Millions of people are suffering from back pain, making it a major continuous source of physical discomfort for many. Normally, each vertebra in the spine is cushioned by intervertebral discs (see figure 1). But these discs can degenerate due to age or injury, potentially pinching nerves, causing pain and impeding movement. The normal course of treatment for degenerated discs, is the administration of painkillers, physical therapy and steroid injections to ease inflammation. As a last resort, surgery to fuse two vertebra together can be done, limiting back flexibility. Artificial discs have been developed in the past few years, but these are all made of plastic or metal, and they can wear out and don’t provide a full range of motion.
Figure 1: A human spine
Degenerated discs, however, might soon be replaced by lab-grown bio-engineered disc implants (see figure 2). A research team from Cornell University has successfully implanted bio-engineered discs of living tissue into the spines of rats. The discs were created using an artificial scaffold, with collagen on the outside and a gel on the inside. Subsequently, two types of living disc cells were added: one from the outer edges of an intervertebral disc, which was added to the collagen, and one from the center, which was added to the gel. Next, the discs were grown for two weeks, after which they were implanted into rats’ spines.
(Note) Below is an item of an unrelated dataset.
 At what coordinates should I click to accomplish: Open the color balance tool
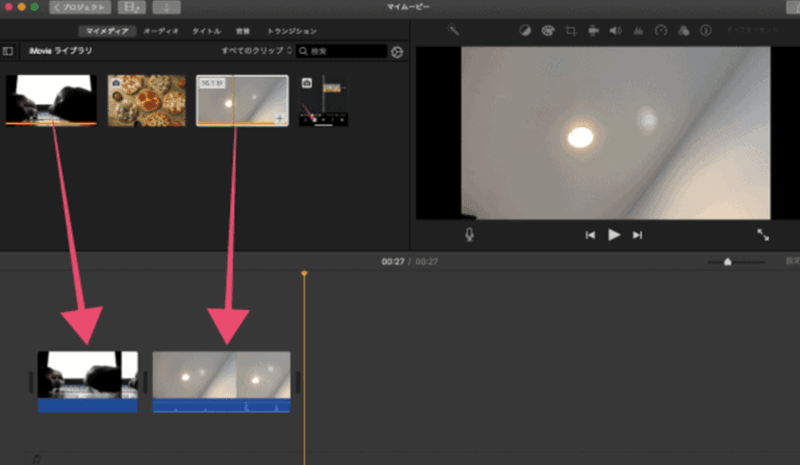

Figure 2: A normal rat intervertebral disc (left), and a bio-engineered one (right).
(Source: Robby D. Bowles, Bonassar lab)
The results were encouraging. The discs provided as much cushioning space as natural ones, and they even integrated with the surrounding tissue, as normal discs do. Over the next six months, the rats were closely monitored and the discs showed no signs of wear-and-tear, the discs could still bear as much weight and move as freely as regular discs.
Of course, moving from rodent tests to human testing doesn’t happen overnight. In order to get there, the technology has to be scaled up to human size, which is very likely to be the next step in the research.
Another point of consideration, is that the rats used lacked complete immune systems. So, part of the challenge is to prevent the human immune system from attacking these lab-grown discs. However, since no blood vessels innervate spinal discs, the chances of the immune system attacking are reduced. The immune issues could be circumvented through using the patient’s own cells to craft the disc.
So, human lab-grown intervertebral discs won’t be for tomorrow, but they’re on their way.
Bowles, R.D.; Gebhard, H.H.; Härtl, R. and Bonassar, L.J. (2011). Tissue-engineered intervertebral discs produce new matrix, maintain disc height, and restore biomechanical function to the rodent spine. Proceedings of the National Academyof Sciences. Published online before print, August 1. doi:10.1073/pnas.1107094108.